▶ _Task material_:
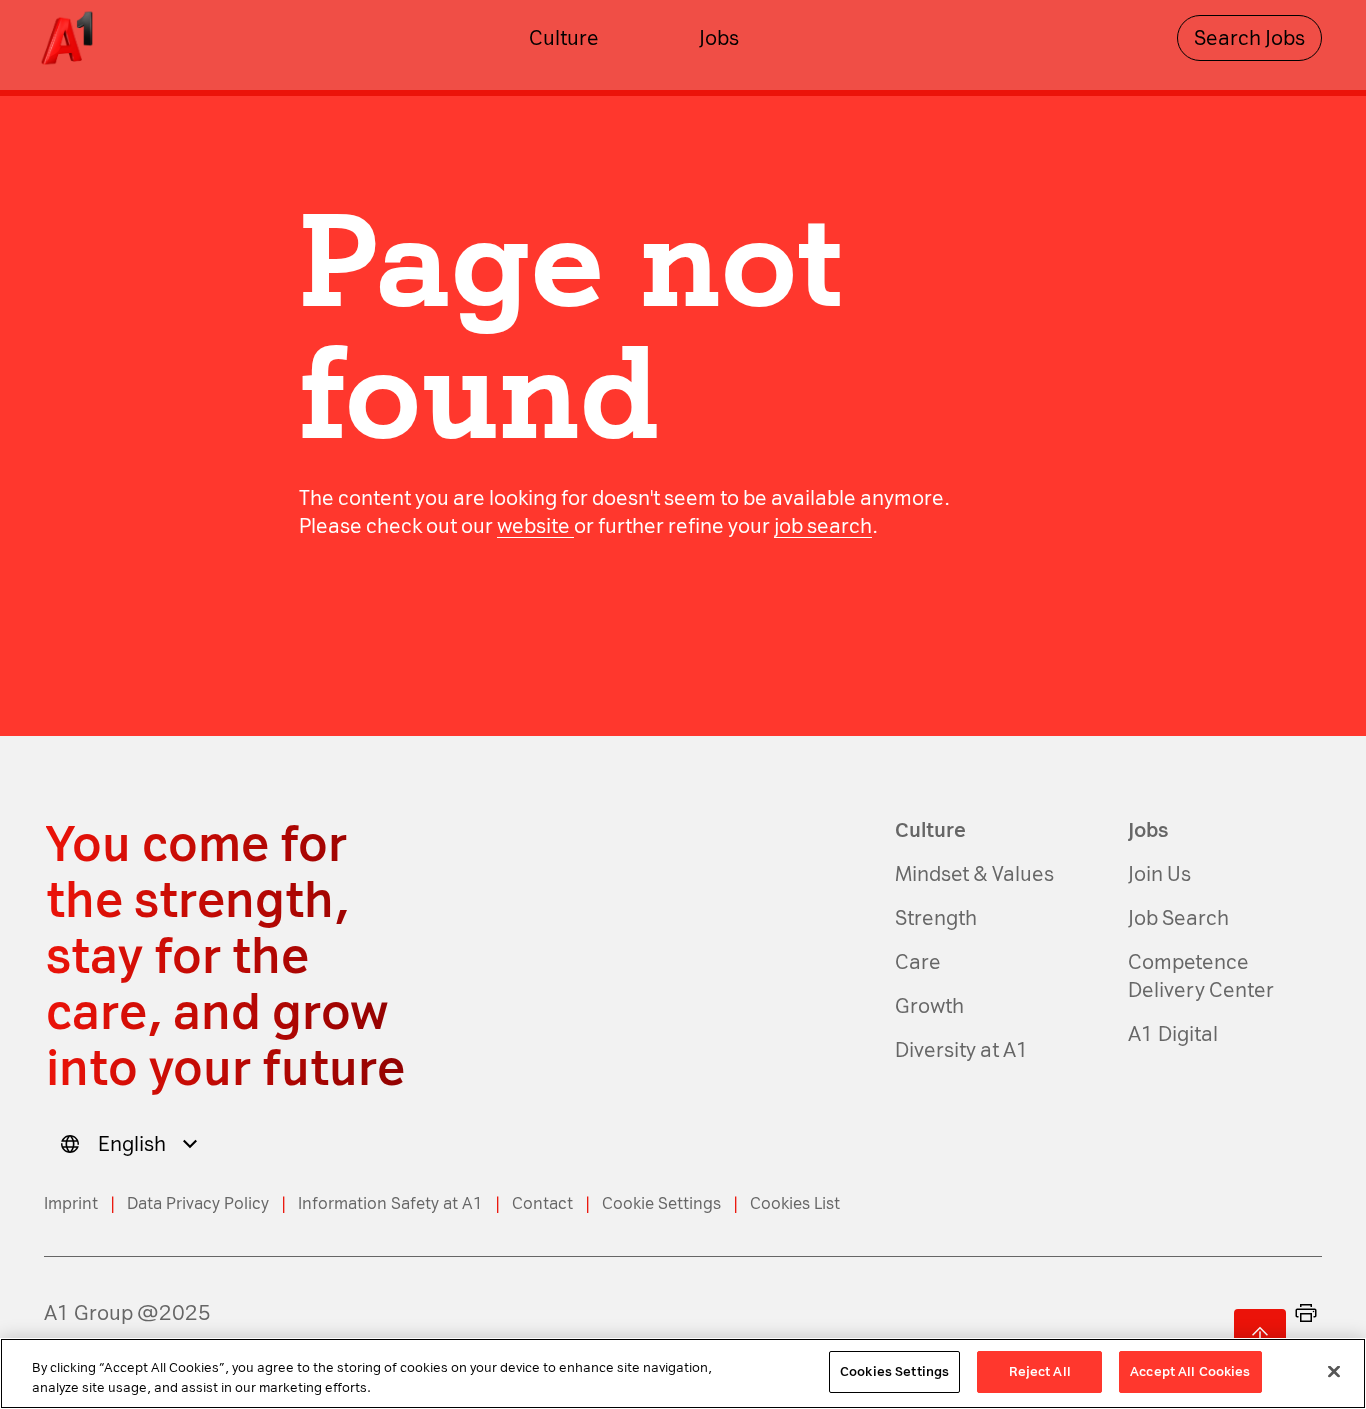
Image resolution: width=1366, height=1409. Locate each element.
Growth (929, 1006)
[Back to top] (1260, 1335)
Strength (936, 918)
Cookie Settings (661, 1203)
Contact (542, 1203)
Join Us (1159, 874)
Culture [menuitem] (564, 38)
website (535, 526)
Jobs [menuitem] (719, 38)
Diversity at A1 (962, 1050)
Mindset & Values (974, 874)
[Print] (1306, 1313)
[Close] (1334, 1371)
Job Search (1178, 918)
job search (823, 526)
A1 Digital (1173, 1034)
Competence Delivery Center (1201, 976)
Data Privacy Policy (198, 1203)
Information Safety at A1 (390, 1203)
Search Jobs (1249, 38)
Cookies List (795, 1203)
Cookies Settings (894, 1371)
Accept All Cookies (1190, 1371)
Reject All (1040, 1371)
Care (918, 962)
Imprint (71, 1203)
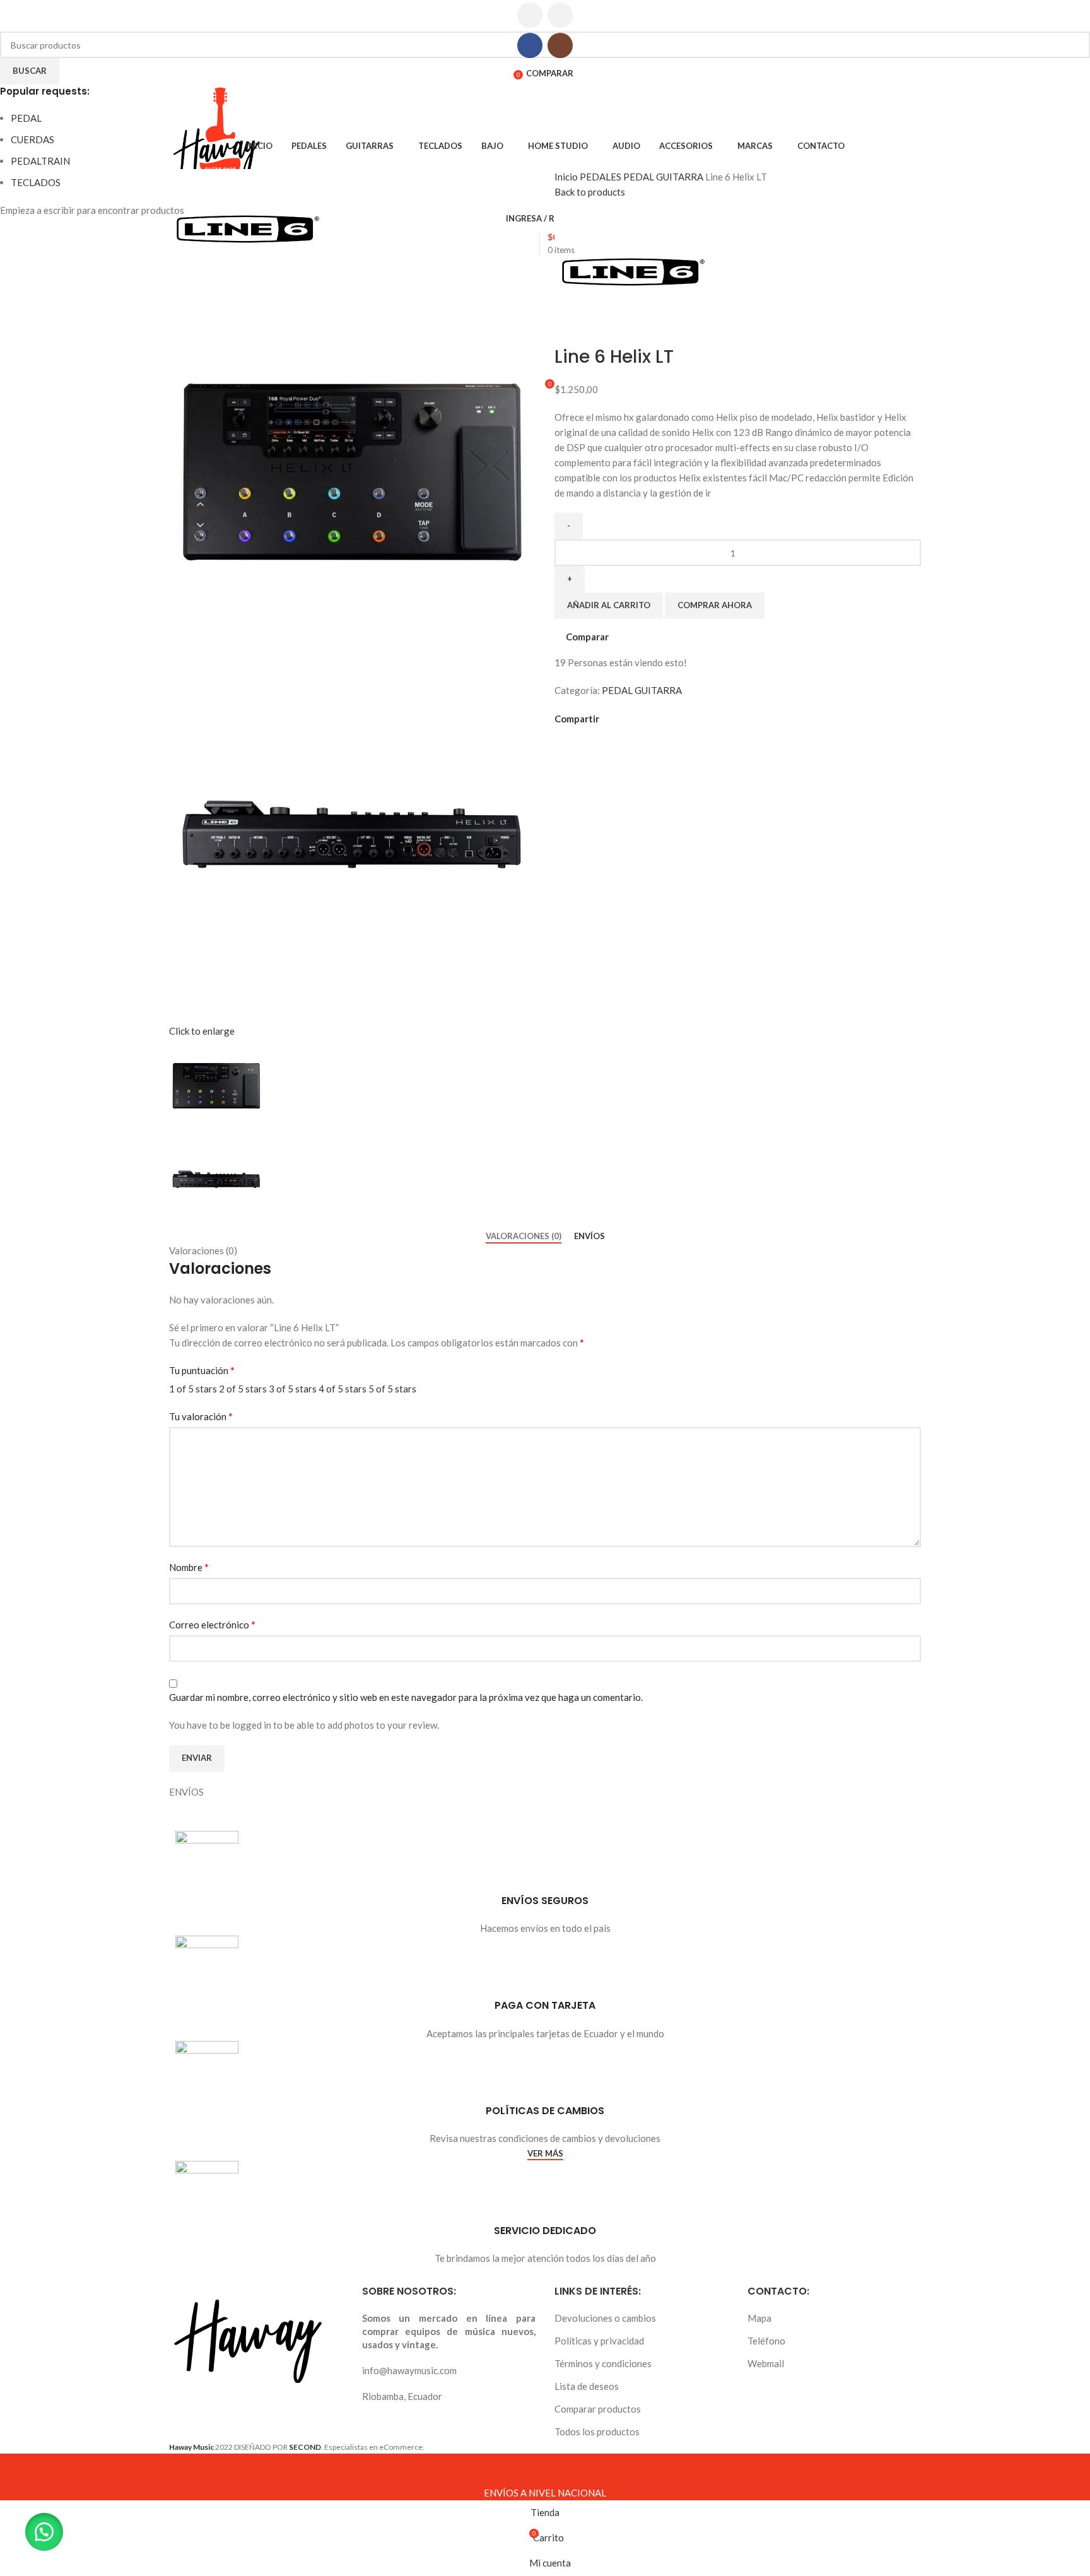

▶ _What the task asks_:
Print the entries above exactly, taking out only the pictures.

▶ _Answer for the task_:
Image resolution: width=1366, height=1409. Locate each element.
Growth (929, 1006)
[Back to top] (1260, 1335)
Strength (936, 918)
Cookie Settings (661, 1203)
Contact (542, 1203)
Join Us (1159, 874)
Culture [menuitem] (564, 38)
website (535, 526)
Jobs [menuitem] (719, 38)
Diversity at A1 (962, 1050)
Mindset & Values (974, 874)
[Print] (1306, 1313)
[Close] (1334, 1371)
Job Search (1178, 918)
job search (823, 526)
A1 Digital (1173, 1034)
Competence Delivery Center (1201, 976)
Data Privacy Policy (198, 1203)
Information Safety at A1 (390, 1203)
Search Jobs (1249, 38)
Cookies List (795, 1203)
Cookies Settings (894, 1371)
Accept All Cookies (1190, 1371)
Reject All (1040, 1371)
Care (918, 962)
Imprint (71, 1203)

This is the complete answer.